Spesso è solo e soltanto Chiesa, mentre gli altri stanno deludendo. Da punto di forza a problema, il tridente sta rallentando l'evoluzione della squadra, con un centrocampo che non dà adeguata qualità, fatto eccetto per Veretout.

sponsored

Il quale, in ogni caso, è limitato nel suo agire nel nuovo ruolo di mediano, che comunque interpreta spesso da migliore in campo. SINGOLI A RITMO RIDOTTO. La Fiorentina è in piena corsa europea e viene da un punto a Torino, la posizione in classifica rispecchia le aspettative di inizio stagione, ma negare i problemi della squadra sarebbe controproducente.

Pioli lo sa e studia qualche contromossa, ha provato a cambiare sabato tenendo fuori Gerson, Simeone e Pjaca, ma Eysseric e Mirallas, così come Edimilson, non hanno risposto adeguatamente. La domanda è quindi lecita: è un problema di giocatori, qualcuno evidentemente sopravvalutato in estate, oppure di un allenatore che non riesce a far esprimere il potenziale dei singoli, nel contesto di squadra?

Anche Firenze si interroga e si divide sull'argomento, ormai da qualche settimana. MERCATO DA RIVALUTARE. Sicuramente il mercato estivo è stato un po' rivalutato: Pjaca, inseguito a lungo e preso in prestito con riscatto/controriscatto, fin qui è lontanissimo parente del talento ammirato all'Europeo 2016; Gerson aveva stregato tutti in Brasile, ma sta faticando a trovare la sua dimensione da mezz'ala in Serie A; Mirallas ha fatto un paio di squilli, ma è ancora a secco di gol; Edimilson ha fisico e gamba ma anche un ritmo e una qualità da inquadrare in mezzo al campo.

Altri, da Norgaard a Ceccherini, fino ad Hancko e Vlahovic (dovrebbe essere il vice-Simeone: magari serve altro?) non hanno mai visto il campo o quasi. Alla fine, si salva solo Lafont, classe '99. LA MANO DI PIOLI. Sicuramente, al di là dei giocatori, ora sta a Pioli lavorare sul suo gruppo per farlo rendere al meglio.

Per superare una situazione non complicata ma comunque di decrescita.
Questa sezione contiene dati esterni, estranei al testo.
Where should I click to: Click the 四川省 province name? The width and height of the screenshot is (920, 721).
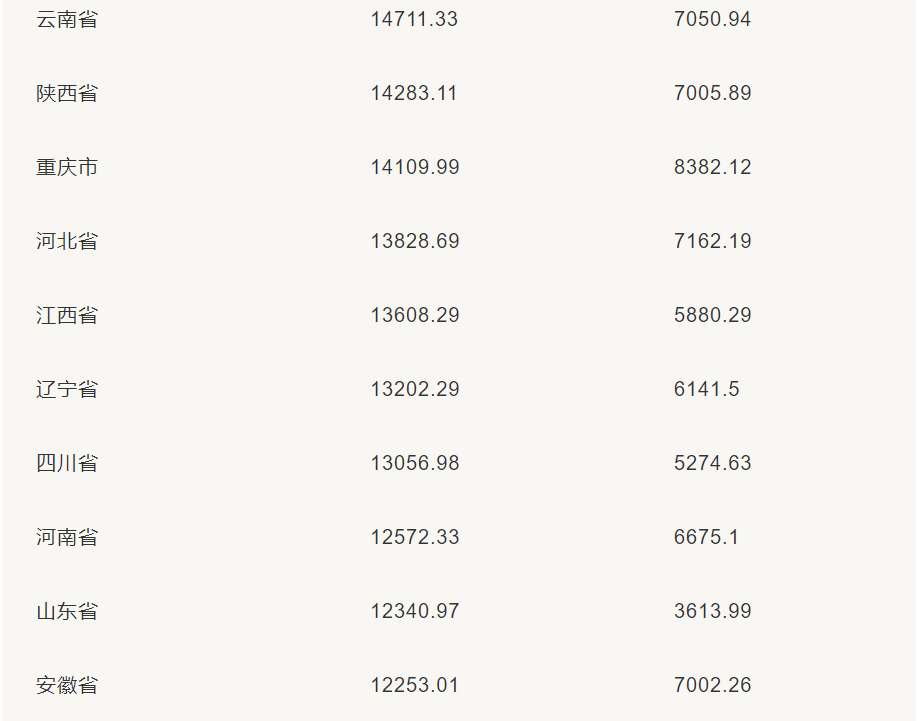point(67,463)
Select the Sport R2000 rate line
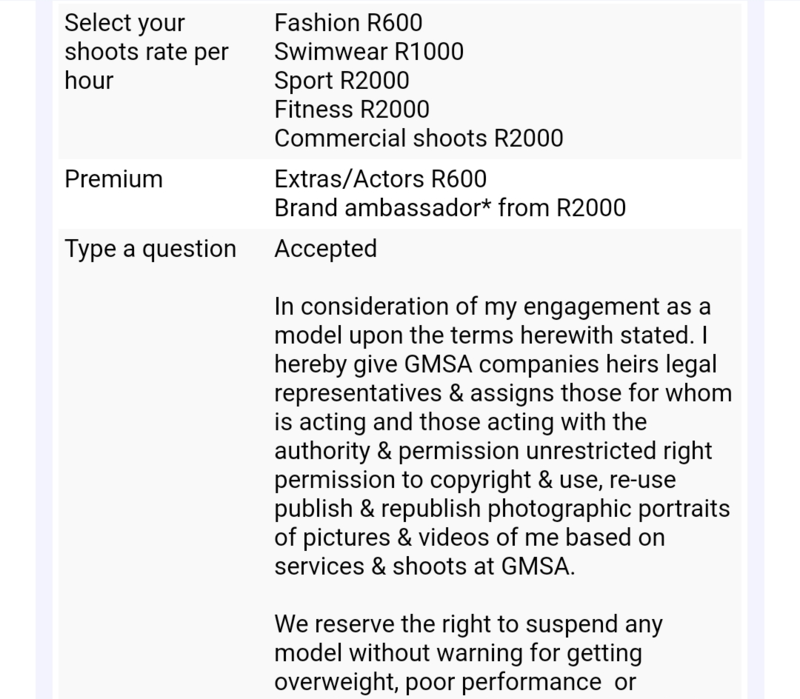The image size is (800, 699). point(342,81)
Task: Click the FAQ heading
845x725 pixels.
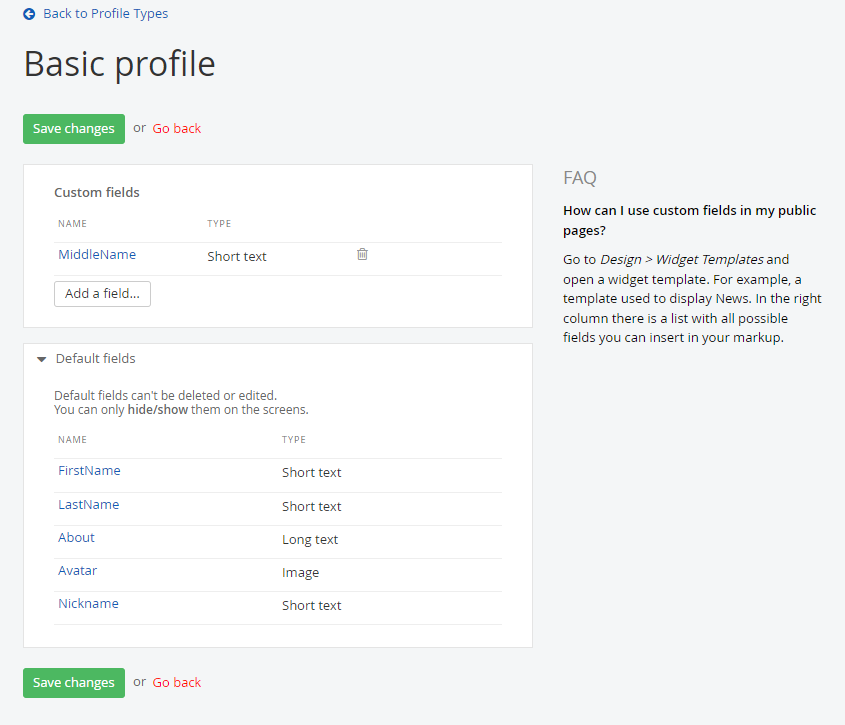Action: [580, 178]
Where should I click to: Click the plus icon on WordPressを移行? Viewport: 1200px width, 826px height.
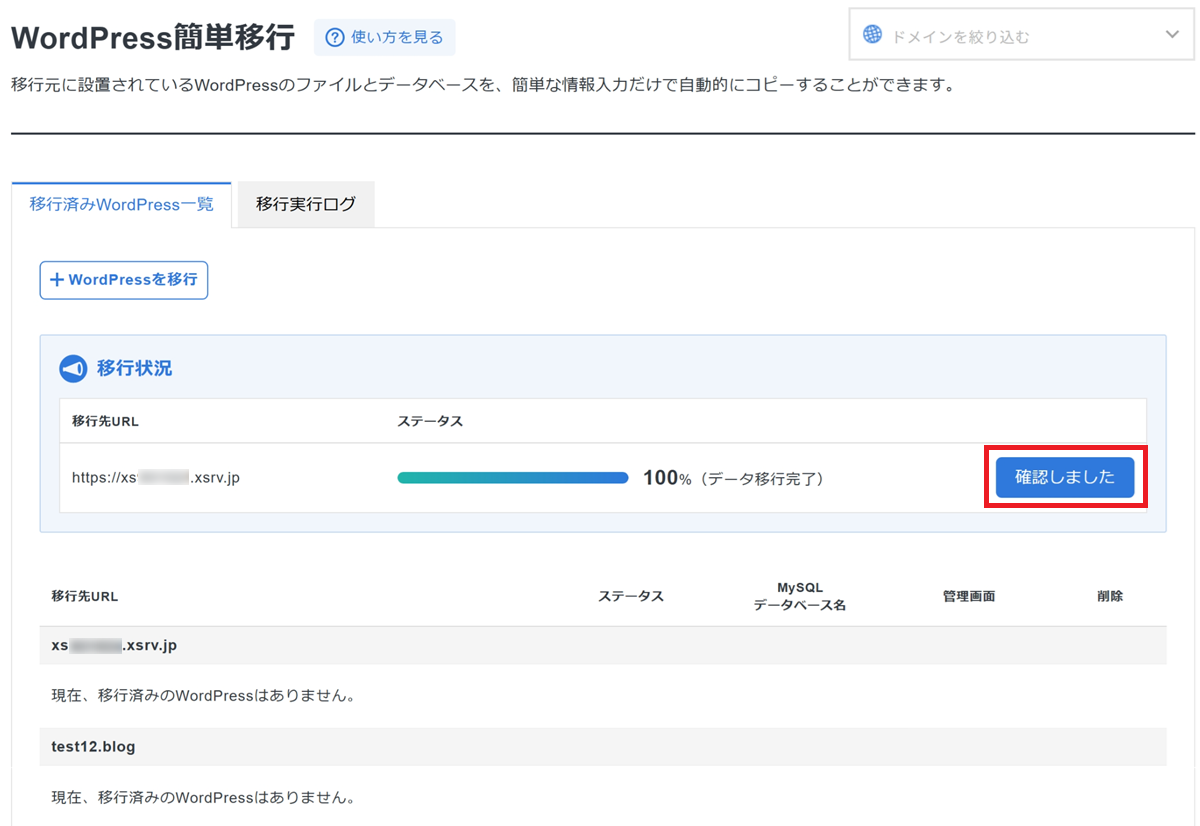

Rispetto ad un avvio sprint, ora la squadra fa più fatica ad esprimere i suoi concetti di gioco. E a volte pare non averli così chiari. Un gruppo plasmato in condivisione tra tecnico e società, pur nelle difficoltà di un 'mercato creativo' (come disse Andrea Della Valle) e con delle mancanze che tornano fuori.

Veretout tolto dal ruolo di mezz'ala per necessità, un vice-Simeone 'vero' che non c'è. Ma ora serve la mano nel tecnico con il materiale umano a disposizione, un gruppo che deve crescere nei singoli e nell'insieme di squadra.

Per ora non pare d'attualità un cambio di modulo 'radicale', ma solo qualche accorgimento tattico e d'interpretazione. Magari lo stesso Veretout più avanzato (sarà pronto Norgaard? O magari Edimilson o Dabo?), un Simeone più aiutato davanti, più possibilità di 'dialogo' tra i giocatori offensivi.

RISPOSTE. Sabato contro la Roma sarà una partita-verità. Nel 'fortino' Franchi arriva per la prima volta una big (le altre sfidate tutte in trasferta), non nella sua miglior condizione e con una gara fondamentale in Champions (a Mosca contro il CSKA) dietro l'angolo.

I viola hanno segnato appena 5 gol nelle ultime 5 partite, la crisi di gol di Simeone sta condizionando un po' tutti là davanti, insieme ad un 'malinconico' Pjaca e ad un Mirallas che non riesce a sbloccarsi. Manca anche quell'entusiasmo che aveva caratterizzato le prime prove stagionali.

Soprattutto al Franchi. I risultati aiutano, così come anche i gol. La Fiorentina deve tornare a divertirsi e a divertire.